### Record extracts
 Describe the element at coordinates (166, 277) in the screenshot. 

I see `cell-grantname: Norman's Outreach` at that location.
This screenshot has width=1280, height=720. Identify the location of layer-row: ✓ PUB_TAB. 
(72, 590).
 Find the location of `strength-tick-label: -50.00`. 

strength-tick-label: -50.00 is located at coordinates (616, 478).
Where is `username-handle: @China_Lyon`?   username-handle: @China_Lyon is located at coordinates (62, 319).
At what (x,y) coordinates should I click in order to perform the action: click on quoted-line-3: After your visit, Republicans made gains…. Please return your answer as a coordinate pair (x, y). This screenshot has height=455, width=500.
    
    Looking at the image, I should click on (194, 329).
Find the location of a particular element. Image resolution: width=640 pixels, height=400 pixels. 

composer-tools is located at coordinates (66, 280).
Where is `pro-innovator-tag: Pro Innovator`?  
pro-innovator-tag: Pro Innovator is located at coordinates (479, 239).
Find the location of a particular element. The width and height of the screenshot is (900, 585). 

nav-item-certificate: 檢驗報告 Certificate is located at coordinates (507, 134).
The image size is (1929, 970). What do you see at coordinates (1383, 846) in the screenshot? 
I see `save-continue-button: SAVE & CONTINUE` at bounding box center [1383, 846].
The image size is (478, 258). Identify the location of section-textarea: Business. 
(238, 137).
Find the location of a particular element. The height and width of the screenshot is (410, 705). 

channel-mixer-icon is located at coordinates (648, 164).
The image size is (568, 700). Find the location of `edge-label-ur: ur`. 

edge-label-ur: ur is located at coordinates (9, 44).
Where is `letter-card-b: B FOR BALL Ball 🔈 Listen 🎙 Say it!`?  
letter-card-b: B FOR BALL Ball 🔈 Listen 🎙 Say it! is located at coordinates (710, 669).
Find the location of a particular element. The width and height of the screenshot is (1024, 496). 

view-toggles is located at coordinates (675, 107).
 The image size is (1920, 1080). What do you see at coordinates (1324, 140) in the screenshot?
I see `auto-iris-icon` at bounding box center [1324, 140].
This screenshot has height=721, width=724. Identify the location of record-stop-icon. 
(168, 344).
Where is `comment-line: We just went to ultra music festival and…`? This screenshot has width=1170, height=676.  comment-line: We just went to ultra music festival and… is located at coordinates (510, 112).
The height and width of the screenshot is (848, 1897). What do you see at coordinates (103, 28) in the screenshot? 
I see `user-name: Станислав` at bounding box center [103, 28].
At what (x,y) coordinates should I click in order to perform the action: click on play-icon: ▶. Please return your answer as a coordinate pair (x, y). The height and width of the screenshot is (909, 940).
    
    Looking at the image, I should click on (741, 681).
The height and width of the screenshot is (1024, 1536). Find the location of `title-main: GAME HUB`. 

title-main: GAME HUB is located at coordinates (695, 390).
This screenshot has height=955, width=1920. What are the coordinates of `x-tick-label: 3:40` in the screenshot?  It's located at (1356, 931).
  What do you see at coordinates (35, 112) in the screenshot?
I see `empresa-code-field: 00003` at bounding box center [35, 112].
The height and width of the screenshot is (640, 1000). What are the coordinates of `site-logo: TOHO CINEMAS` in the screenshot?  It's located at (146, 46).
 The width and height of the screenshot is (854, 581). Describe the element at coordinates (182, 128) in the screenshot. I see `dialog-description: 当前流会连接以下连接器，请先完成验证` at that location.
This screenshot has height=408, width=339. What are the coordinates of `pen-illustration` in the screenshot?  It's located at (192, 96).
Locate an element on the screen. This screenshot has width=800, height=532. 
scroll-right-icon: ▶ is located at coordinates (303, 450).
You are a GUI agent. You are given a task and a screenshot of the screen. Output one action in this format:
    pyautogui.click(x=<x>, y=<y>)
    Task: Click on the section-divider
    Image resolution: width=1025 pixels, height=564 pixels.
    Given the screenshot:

### Your instructions
Find every line in the data above that contains the word "Listen" and copy each one out in full, treating case as significant.

### Response area
Where is `letter-card-b: B FOR BALL Ball 🔈 Listen 🎙 Say it!`?  
letter-card-b: B FOR BALL Ball 🔈 Listen 🎙 Say it! is located at coordinates (710, 669).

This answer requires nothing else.